MEPN students discussing leadership project

The envisioned project is currently scheduled to involve three trips per year. “Our mission is to provide compassionate community-based healthcare through reconstructive surgery for the pediatric population,” says Garnica. “We want to offer nursing students a unique opportunity to collaborate with a multidisciplinary team in a different cultural setting.”

Meanwhile, a fourth proposed project aims to address the stigma and lack of education surrounding healthcare for sex workers: ‘Breaking the Stigma for Sex Workers using High Fidelity Simulation Cases in Nursing Education.’ The brainchild of Cody Jose, it would create simulation cases to train healthcare providers in responding to the needs of sex workers, thus promoting more inclusive healthcare. Jose also intends to involve practicing nurses and assess the impact of education on their performance. The project is set to start in Spring/Fall of 2024.
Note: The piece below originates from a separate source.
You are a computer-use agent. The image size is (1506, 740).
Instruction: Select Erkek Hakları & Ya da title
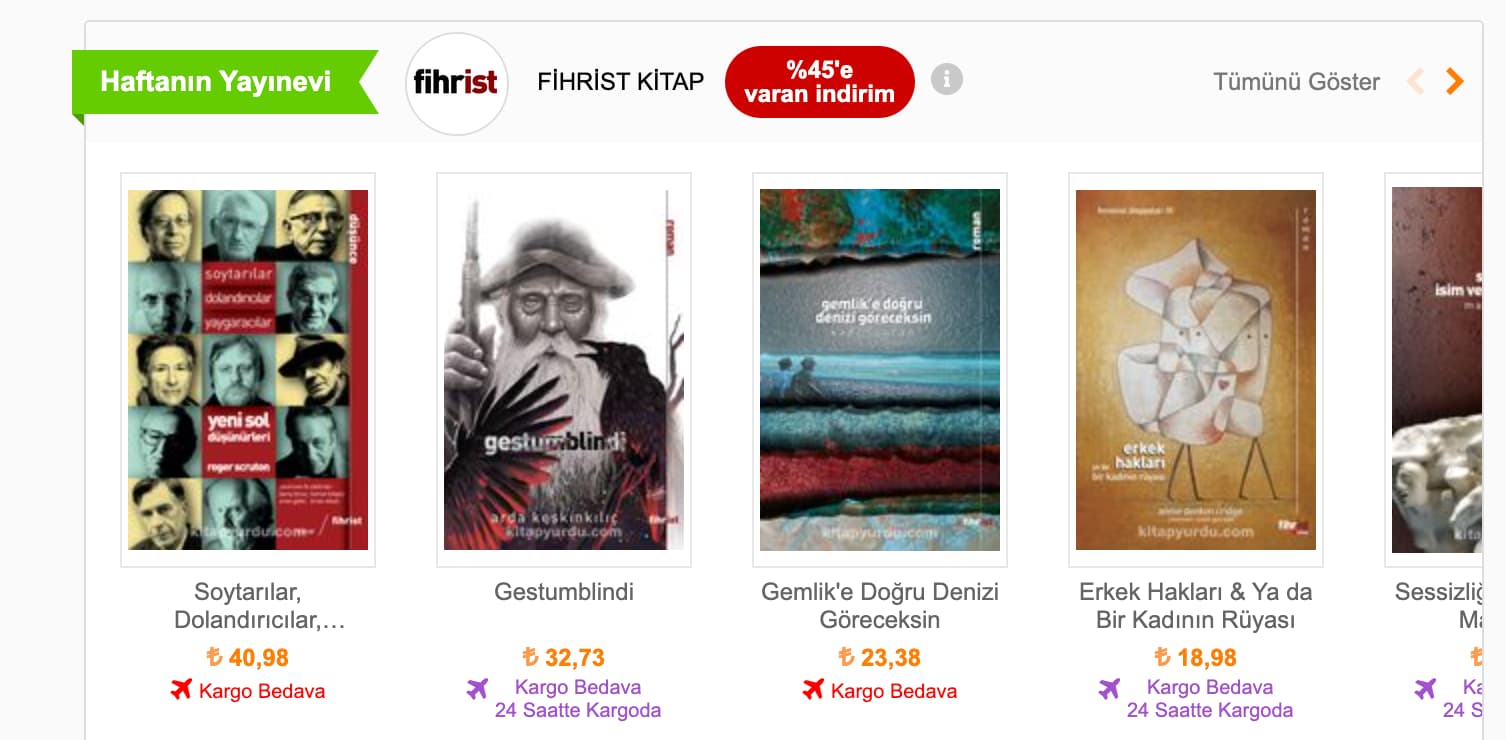pyautogui.click(x=1196, y=606)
“I’ve dedicated my study abroad experience to understanding sex work in the Netherlands,” recounts Jose. “Sex trafficking is based upon the abuse of power that leads to a negation of agency and autonomy. In an attempt to shift to an inclusive narrative and have future nurses really become a part of the solution, I seek to implement a sex work-based simulation that not only attempts to expel misconceptions and potential biases also helps nursing students gain the necessary skills to adequately respond to their needs, so that ultimately, sex workers feel like they are deserving of care and to be treated with dignity as individuals.”
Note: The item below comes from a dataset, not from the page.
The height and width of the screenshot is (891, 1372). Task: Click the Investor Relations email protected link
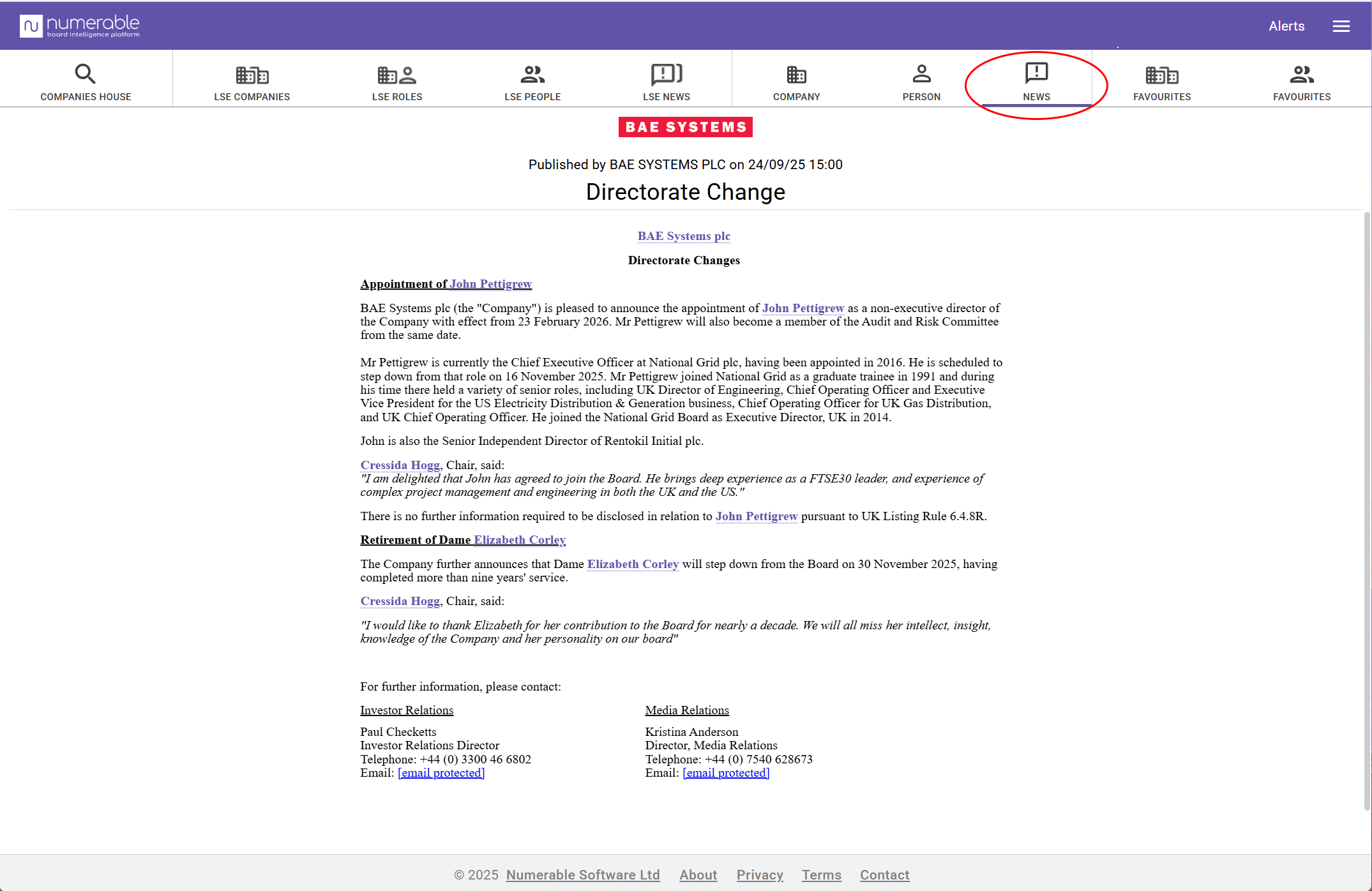click(x=441, y=773)
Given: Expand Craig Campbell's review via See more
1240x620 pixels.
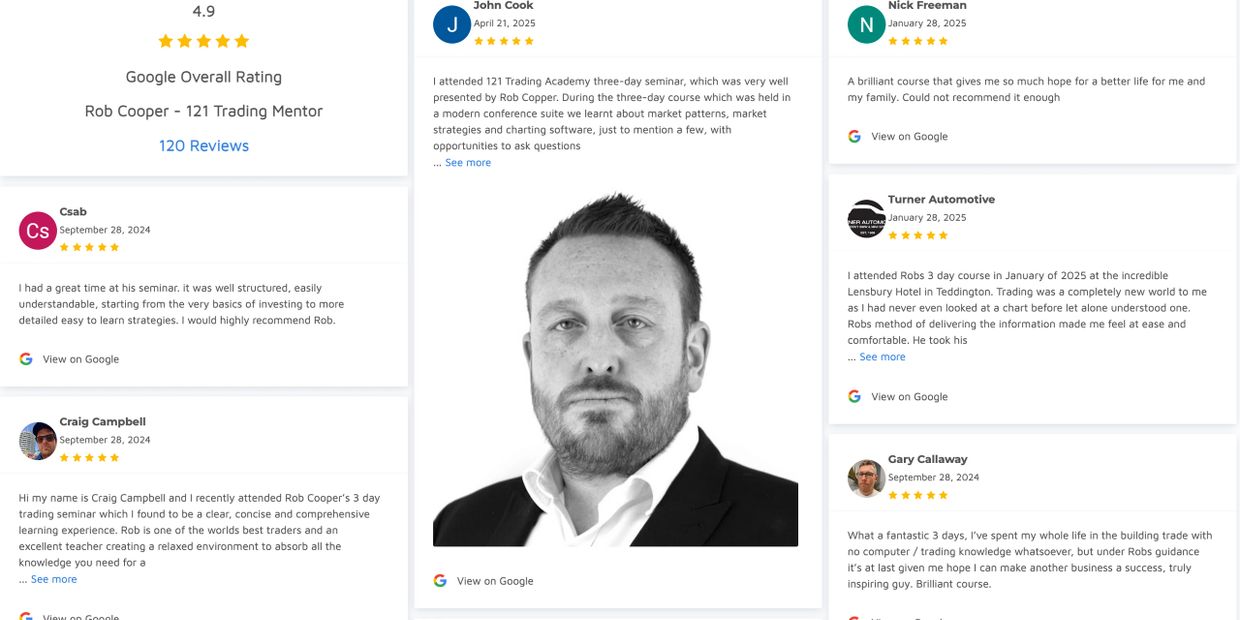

Finally, MEPN student Andrew Jaime is leading a project that aims to take medical care directly to homeless populations on the streets of Los Angeles.

MEPN student discussing leadership project

‘Developing an Interprofessional Street Medicine Clinical Rotation for the Homeless’ would partner UCI with USC to create a street medicine program and integrate it into both schools’ curriculum. The project is targeting a 2024-25 academic calendar start date.

“Street medicine is the model of taking healthcare directly to people experiencing homelessness out on the streets,” Jaime explains. “The problem today is that modern medicine is failing our most vulnerable communities, as evidenced by California having the largest concentration of individuals experiencing homelessness in the nation, with over 115,000 people displaced onto the streets.”

According to Jaime, the project would work to bring student nurses into “classrooms without walls” to further their education beyond scenario-based simulations and acute hospital settings, thus furthering the school of nursing’s mission of promoting community and population health. “As a school, UCI will help combat the shortcomings of modern healthcare by extending a fundamental human right of equal access to healthcare for all,” says Jaime, “thus promoting the quality of life and overall health outcomes of our most vulnerable populations.”

“Through projects like these, our nursing students are gaining the collaborative spirit behind the MEPN Leadership Project and exemplifying the university’s commitment to shaping compassionate, skilled, and visionary nursing leaders.